Need to create a new touch block before sending double-tap gesture events

Categories

(Core :: Panning and Zooming, defect, P3)

Unspecified
macOS
defect

Tracking

()

People

(Reporter: hiro, Unassigned)

References

Details

For double-tap events on Mac we send a double-tap gesture event directly, so if there's a previous touch event block which was prevented double-tap-zoom by specifying touch-action: none or some such, the new incoming doubel-tap gesture events also will be prevented by the stale touch event block.

One of tests I wrote for bug 1715179 added to the last block of this subtests causes timeouts on the next helper_doubletap_zoom_smooth.html?touchpad.

I believe this bug should happen in production, but I could NOT find any bug reports, so for now I will add a workaround in the bug, that is just sending a new touch event in the new test.

(In reply to Hiroyuki Ikezoe (:hiro) from comment #0)

I believe this bug should happen in production, but I could NOT find any bug reports

On Mac, there are no touchscreen devices yet, and on other platforms we don't support touchpad double-tap zoom yet, so I don't think this can currently come up in production.

If it comes up in the future, a proper fix will involve addressing this comment as well. I think the fix will involve having TapGestureInput track whether it came from touch events or a touchpad.

Even if we don't yet support touchscreen, we do send touch gestures triggered by double-tap on touchpad, it will re-use the same touch block, isn't it?

Oops, do I misunderstand what touch-action is supposed to? I should NOT prevent double-tap-to-zoom on touchpad?

Okay, now I understand what Botond means. Without touchscreen we never generate touch block at all. Thus it won't happen in production.

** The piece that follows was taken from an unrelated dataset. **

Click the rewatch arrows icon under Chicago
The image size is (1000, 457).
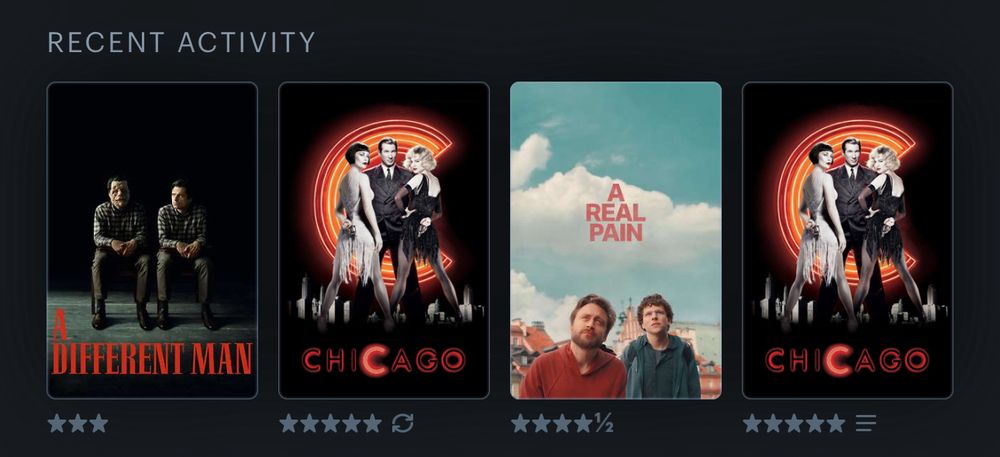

And now I found an interesting spec desctiption;

Note
In some cases, touchpads (like those found on a laptop) will allow the user to scroll by "dragging" on the touchpad. However, this is generally achieved by the touchpad generating "fake" mouse wheel events, so this wouldn't count as a direct manipulation.

Right, touch-action does not currently prevent touchpad double-tap zoom.

The question of whether it should is an interesting one, the spec doesn't seem to say clearly (another section says "direct manipulation interactions (which are not limited to touch, despite the property's name)", suggesting that touchpad double-tap zoom could be covered). It would be interesting to check other browsers' behaviour here and perhaps file a spec issue to clarify.

See Also: → 1849690

(In reply to Botond Ballo [:botond] from comment #5)

Right, touch-action does not currently prevent touchpad double-tap zoom.

The question of whether it should is an interesting one, the spec doesn't seem to say clearly (another section says "direct manipulation interactions (which are not limited to touch, despite the property's name)", suggesting that touchpad double-tap zoom could be covered). It would be interesting to check other browsers' behaviour here and perhaps file a spec issue to clarify.